Current order Oat milk latte, extra shot
Eating

02 — Eating

Eating

Imagining how delicious something looks and tastes before finally eating it is incredibly satisfying.

Food is memory compressed into flavor. A bowl of beef noodle soup transports me to a night market in Taiwan; a perfectly charred pizza margherita places me in a narrow Neapolitan street. I eat to travel through time and place as much as to nourish myself.

When I have the time, I enjoy cooking something new, trying new dishes, or creating my own recipes — experimenting until the flavors align with the image in my head. There's a particular satisfaction in feeding people you care about something you made by hand.

Current obsession Mole negro, anything fermented
Hiking

03 — Hiking

Hiking

Navigating rough uphill terrain can be grueling — but the view from the top makes every step worthwhile.

Hiking is the one activity that strips everything back to its essential form: one foot in front of the other, breath, landscape, and presence. There's no fast-forward. The mountain doesn't care about your calendar, your inbox, or your mood — it just asks you to keep moving.

The Salkantay Trek to Machu Picchu was the peak (literally and figuratively) of this passion — five days that tested me physically and revealed something about the relationship between effort and reward that I've carried with me since.

Favorite trail Salkantay Trek, Peru
Learning

04 — Learning

Learning

Spending hours on a single problem, exploring solutions through trial and error — and finally solving it.

Learning, for me, isn't about acquiring credentials. It's the process of being confused, sitting with that confusion, and then feeling the clarity arrive. That moment when something clicks — when a mental model snaps into place — is one of the most satisfying experiences a human being can have.

I'm drawn to disciplines at the intersection of things: technology and design, data and storytelling, systems thinking and human behavior. The best learning happens at the edges where two fields rub against each other and produce something unexpected.

Currently exploring Data visualization, AI systems
Reading

05 — Reading

Reading

An armchair in a quiet corner, natural light, and a book that pulls me so deeply in I lose track of time entirely.

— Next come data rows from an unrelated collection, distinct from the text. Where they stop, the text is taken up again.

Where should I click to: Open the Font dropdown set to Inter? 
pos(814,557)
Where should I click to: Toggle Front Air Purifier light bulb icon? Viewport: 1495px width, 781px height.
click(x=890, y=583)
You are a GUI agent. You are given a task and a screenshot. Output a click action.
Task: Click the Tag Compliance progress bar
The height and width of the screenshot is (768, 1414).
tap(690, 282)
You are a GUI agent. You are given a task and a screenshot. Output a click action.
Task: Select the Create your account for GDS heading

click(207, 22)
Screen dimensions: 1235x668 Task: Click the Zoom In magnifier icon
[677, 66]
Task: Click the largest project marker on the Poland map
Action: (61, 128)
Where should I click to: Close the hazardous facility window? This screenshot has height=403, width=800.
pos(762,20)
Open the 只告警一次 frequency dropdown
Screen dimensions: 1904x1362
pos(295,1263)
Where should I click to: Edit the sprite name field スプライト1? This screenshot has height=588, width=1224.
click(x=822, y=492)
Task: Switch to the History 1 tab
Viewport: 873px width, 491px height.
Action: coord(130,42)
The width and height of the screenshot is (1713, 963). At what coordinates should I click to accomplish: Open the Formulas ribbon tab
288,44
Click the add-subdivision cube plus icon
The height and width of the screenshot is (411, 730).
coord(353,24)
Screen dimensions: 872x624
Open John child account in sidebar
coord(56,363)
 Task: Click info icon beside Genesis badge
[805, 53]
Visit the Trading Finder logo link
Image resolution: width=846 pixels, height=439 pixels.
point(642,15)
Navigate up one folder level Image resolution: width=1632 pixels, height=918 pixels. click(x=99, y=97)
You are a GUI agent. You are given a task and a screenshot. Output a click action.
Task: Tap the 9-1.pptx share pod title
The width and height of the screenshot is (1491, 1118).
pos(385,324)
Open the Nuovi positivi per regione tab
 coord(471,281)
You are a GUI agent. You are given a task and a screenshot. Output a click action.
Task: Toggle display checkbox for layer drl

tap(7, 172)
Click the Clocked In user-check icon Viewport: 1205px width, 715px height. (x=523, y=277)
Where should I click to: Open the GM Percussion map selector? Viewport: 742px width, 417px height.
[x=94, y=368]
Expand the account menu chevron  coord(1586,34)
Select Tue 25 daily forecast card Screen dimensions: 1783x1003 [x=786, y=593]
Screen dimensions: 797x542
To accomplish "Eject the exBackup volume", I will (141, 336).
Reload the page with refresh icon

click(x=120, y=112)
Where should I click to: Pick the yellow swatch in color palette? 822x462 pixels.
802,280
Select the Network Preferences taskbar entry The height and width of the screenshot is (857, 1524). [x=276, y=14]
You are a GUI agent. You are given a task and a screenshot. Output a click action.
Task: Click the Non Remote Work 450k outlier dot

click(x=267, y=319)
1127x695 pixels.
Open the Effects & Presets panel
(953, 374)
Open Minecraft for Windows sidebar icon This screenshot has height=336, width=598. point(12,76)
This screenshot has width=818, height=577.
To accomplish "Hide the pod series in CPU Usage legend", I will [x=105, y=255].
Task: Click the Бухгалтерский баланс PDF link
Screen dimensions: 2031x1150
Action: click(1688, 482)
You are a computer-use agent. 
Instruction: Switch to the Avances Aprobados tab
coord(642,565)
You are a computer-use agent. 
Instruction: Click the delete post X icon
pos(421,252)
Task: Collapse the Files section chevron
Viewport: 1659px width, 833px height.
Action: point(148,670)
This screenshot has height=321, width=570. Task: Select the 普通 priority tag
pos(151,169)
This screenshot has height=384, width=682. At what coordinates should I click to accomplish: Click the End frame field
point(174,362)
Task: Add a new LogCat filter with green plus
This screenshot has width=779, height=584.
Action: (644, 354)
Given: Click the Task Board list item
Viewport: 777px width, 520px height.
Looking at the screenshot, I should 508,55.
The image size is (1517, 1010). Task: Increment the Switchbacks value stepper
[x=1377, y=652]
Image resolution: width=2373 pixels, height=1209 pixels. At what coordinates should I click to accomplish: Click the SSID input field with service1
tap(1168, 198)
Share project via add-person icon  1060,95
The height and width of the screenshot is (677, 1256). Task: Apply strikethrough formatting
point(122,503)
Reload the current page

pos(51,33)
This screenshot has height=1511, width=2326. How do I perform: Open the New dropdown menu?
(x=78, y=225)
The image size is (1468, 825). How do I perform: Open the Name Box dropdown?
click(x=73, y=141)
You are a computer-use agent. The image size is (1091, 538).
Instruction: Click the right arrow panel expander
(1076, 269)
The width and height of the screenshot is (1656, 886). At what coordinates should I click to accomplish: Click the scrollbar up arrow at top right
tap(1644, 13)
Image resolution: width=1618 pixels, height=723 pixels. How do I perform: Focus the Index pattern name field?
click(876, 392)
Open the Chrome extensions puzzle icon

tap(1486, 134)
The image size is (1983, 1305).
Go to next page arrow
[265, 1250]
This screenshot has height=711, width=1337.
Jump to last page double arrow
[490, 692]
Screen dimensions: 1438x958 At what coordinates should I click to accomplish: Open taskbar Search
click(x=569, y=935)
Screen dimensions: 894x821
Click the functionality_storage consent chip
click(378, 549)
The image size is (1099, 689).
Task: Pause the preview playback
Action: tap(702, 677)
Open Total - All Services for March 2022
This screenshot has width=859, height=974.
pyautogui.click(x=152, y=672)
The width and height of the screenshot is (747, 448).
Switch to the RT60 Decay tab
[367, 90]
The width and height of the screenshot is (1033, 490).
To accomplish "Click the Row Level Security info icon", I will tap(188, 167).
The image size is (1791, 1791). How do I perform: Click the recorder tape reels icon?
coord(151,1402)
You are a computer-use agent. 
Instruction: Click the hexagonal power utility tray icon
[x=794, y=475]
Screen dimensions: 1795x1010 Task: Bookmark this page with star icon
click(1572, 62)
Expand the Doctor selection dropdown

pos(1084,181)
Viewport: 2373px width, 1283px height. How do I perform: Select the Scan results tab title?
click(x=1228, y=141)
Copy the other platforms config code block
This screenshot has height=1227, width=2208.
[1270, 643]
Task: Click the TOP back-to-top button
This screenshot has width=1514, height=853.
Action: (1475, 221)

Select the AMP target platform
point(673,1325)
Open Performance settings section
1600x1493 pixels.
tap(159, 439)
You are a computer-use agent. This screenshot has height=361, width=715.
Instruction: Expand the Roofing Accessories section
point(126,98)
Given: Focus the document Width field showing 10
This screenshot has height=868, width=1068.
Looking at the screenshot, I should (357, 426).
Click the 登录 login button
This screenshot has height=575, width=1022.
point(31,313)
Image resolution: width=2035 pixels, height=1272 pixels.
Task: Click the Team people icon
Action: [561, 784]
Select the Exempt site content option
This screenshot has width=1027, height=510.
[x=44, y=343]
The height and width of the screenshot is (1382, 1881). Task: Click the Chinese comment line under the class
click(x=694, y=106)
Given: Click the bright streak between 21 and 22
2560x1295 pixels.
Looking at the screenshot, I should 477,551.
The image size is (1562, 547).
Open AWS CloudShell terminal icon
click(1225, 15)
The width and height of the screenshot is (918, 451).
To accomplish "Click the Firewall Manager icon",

Reading is the most efficient form of time travel available to us. In an hour I can inhabit a Roman emperor's decisions, understand the structure of complex systems, or slip into a fictional world that illuminates something true about this one. It's the closest thing to empathy at scale.

I tend toward books that sit at the intersection of ideas and narrative — history that reads like a thriller, science that feels philosophical, biography that doubles as a meditation on how to live. I'm less interested in books that confirm what I already think and more interested in books that unsettle me productively.

On the nightstand Whatever broadens the frame
Design

06 — Design

Design

To be truly beautiful, something must be aesthetically pleasing and also novel and insightful — I strive for both.

Design is the discipline that argues every detail is a decision. The weight of a font, the amount of white space, the sequence of information — these are not decorative choices, they are functional ones. Good design removes friction between a person and what they're trying to do or feel.

I find this philosophy applies beyond the screen: in how a meal is plated, how a conversation is structured, how a hiking trail is marked. Design, at its root, is intentionality made visible — and that's a principle worth carrying everywhere.

Core belief Constraints fuel creativity
"The little things? The little moments? They aren't little." — Jon Kabat-Zinn

Each of these passions is a different lens on the same underlying value: paying attention. Paying attention to flavor, to landscape, to ideas, to beauty — and to the small moments that accumulate into a life worth living.